By region, the company’s biggest growth area was Mexico, Central and South America, where revenues rose 37.8 percent to $51.7 million.

The Warnaco Group Inc. on Thursday posted a decline in first-quarter income, but said it has been investing in the business to drive revenue growth and raised fiscal year 2011 guidance.

For the three months ended April 2, income was $44 million, or 97 cents a diluted share, down from $48 million, or $1.02, last year. Excluding restructuring charges and other expense items, income per diluted share from continuing operations was $1.10 versus $1.09 a year ago.

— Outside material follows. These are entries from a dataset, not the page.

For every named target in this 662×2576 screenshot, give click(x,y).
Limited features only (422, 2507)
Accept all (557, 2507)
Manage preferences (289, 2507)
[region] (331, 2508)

Revenues rose 12.6 percent to $662.2 million from $588.2 million, while comparable store sales rose 8 percent.

By segment, sportswear sales rose 10.8 percent to $339.5 million, intimate apparel sales increased 13.9 percent to $221 million and swimwear sales jumped 15.7 percent to $101.7 million. By region, the company’s biggest growth area was Mexico, Central and South America, where revenues rose 37.8 percent to $51.7 million. Asia was its second-largest-growing sector, with revenues climbing 30.6 percent to $126.8 million. The United States lagged with a 5.3 percent revenue gain to $285.1 million, with Europe was not much better, with revenues rising just 7.1 percent to $168.5 million.

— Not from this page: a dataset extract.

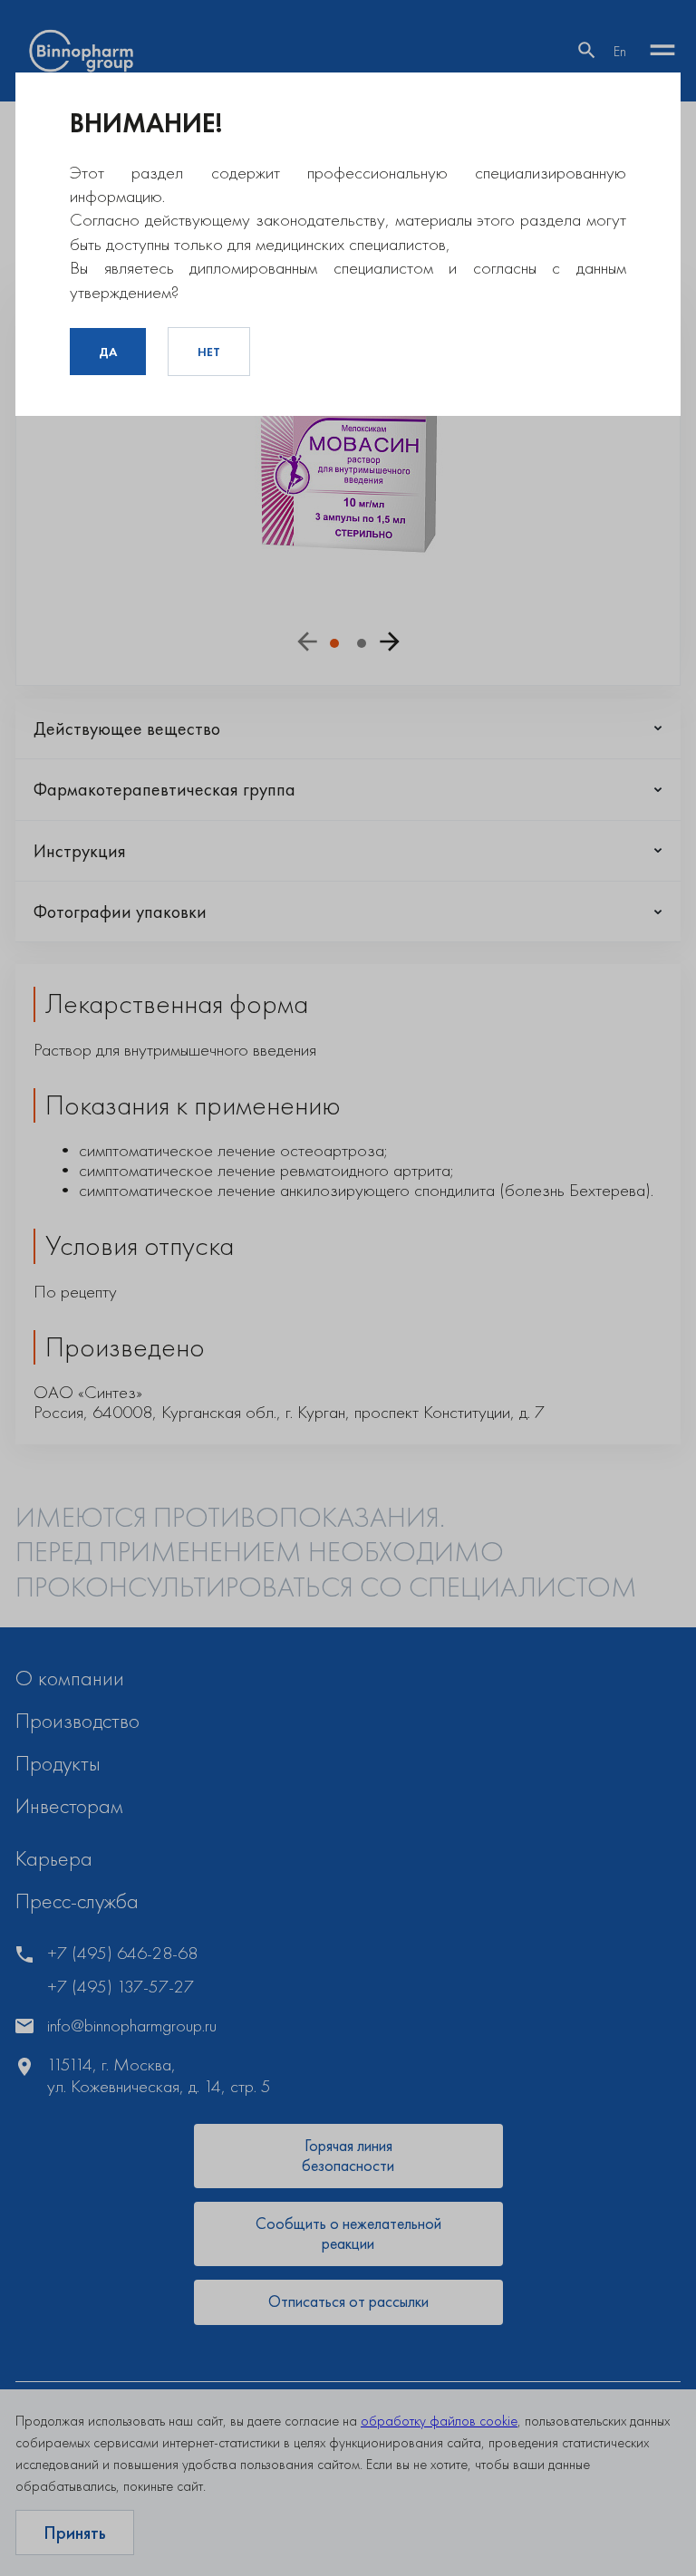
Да (108, 351)
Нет (209, 351)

Joe Gromek, president and chief executive officer, said the firm’s selling, general and administrative expenses rose 20 percent as it expanded its Calvin Klein business, grew company-owned retail locations and launched CK One as a lifestyle brand. He noted that “Calvin Klein revenues increased 13 percent, international revenues were up 19 percent and we increased our direct-to-consumer revenues 36 percent.”

Executives on the call noted that the firm has been able to pass through price increases in most regions, whether in Canada, Latin America or Asia. It also believes it can start to do the same in Europe, although in the U.S. perhaps not as much, since the market is more price sensitive.

The company raised guidance for fiscal year 2011, and now expects adjusted diluted earnings per share from continuing operations in the range of $3.95 to $4.15, up from an earlier estimate of $3.85 to $4.15.